Reproduce the items verbatim, beginning with the line that contains "Task: Enable the Jasmin Bell agent checkbox" and ending with the line that contains "Action: coord(82,283)", both lines included.
— Start —
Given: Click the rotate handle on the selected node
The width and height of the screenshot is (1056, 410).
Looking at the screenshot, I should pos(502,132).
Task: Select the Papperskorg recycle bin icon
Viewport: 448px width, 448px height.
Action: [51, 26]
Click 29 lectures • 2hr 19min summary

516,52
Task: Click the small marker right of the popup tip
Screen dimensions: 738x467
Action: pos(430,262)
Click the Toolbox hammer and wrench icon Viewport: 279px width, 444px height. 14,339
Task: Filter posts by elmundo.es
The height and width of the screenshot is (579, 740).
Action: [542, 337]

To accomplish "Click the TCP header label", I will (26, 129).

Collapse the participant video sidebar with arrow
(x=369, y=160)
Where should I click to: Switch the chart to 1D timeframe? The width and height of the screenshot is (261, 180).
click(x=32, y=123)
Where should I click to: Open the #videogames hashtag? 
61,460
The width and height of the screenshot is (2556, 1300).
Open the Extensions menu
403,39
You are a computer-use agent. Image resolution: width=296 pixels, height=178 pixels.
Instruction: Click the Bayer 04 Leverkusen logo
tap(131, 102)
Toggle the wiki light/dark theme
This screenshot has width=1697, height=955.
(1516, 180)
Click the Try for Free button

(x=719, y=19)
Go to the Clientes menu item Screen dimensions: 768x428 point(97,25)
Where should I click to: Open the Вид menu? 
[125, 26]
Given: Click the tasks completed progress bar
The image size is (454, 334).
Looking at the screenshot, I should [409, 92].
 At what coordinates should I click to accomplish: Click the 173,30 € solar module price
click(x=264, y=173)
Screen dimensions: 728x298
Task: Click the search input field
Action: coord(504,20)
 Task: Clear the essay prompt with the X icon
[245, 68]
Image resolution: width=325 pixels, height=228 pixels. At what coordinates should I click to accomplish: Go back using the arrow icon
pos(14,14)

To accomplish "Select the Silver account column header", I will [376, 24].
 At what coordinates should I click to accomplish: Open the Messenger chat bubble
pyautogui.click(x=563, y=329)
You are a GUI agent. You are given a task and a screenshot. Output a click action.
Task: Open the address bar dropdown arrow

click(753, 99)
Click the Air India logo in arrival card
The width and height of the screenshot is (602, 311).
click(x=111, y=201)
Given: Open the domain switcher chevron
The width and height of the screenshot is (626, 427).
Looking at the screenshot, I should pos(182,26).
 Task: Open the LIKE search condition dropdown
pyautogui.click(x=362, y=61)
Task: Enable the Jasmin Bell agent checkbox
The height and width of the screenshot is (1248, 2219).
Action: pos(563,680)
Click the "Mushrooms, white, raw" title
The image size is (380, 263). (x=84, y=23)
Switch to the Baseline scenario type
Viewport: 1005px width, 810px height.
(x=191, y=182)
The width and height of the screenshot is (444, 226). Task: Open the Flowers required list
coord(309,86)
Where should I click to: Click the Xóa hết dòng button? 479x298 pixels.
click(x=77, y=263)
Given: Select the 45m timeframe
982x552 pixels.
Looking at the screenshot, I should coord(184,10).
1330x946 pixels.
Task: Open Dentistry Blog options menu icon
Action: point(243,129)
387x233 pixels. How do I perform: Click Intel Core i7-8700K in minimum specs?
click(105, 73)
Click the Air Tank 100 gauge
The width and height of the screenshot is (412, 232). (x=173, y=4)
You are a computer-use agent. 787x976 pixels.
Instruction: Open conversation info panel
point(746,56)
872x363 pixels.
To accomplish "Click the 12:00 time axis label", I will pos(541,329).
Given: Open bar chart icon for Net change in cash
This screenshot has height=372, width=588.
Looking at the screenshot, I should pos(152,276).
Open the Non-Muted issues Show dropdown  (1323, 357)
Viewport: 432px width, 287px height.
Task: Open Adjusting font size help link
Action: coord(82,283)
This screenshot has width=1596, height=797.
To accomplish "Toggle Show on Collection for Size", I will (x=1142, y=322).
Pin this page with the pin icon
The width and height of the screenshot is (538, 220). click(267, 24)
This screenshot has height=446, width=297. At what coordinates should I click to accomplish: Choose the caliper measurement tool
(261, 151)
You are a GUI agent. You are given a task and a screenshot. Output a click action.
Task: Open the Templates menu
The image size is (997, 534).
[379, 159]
— End —
## Response:
Task: Enable the Jasmin Bell agent checkbox
The height and width of the screenshot is (1248, 2219).
Action: pos(563,680)
Click the "Mushrooms, white, raw" title
The image size is (380, 263). (x=84, y=23)
Switch to the Baseline scenario type
Viewport: 1005px width, 810px height.
(x=191, y=182)
The width and height of the screenshot is (444, 226). Task: Open the Flowers required list
coord(309,86)
Where should I click to: Click the Xóa hết dòng button? 479x298 pixels.
click(x=77, y=263)
Given: Select the 45m timeframe
982x552 pixels.
Looking at the screenshot, I should coord(184,10).
1330x946 pixels.
Task: Open Dentistry Blog options menu icon
Action: point(243,129)
387x233 pixels. How do I perform: Click Intel Core i7-8700K in minimum specs?
click(105, 73)
Click the Air Tank 100 gauge
The width and height of the screenshot is (412, 232). (x=173, y=4)
You are a computer-use agent. 787x976 pixels.
Instruction: Open conversation info panel
point(746,56)
872x363 pixels.
To accomplish "Click the 12:00 time axis label", I will pos(541,329).
Given: Open bar chart icon for Net change in cash
This screenshot has height=372, width=588.
Looking at the screenshot, I should pos(152,276).
Open the Non-Muted issues Show dropdown  (1323, 357)
Viewport: 432px width, 287px height.
Task: Open Adjusting font size help link
Action: coord(82,283)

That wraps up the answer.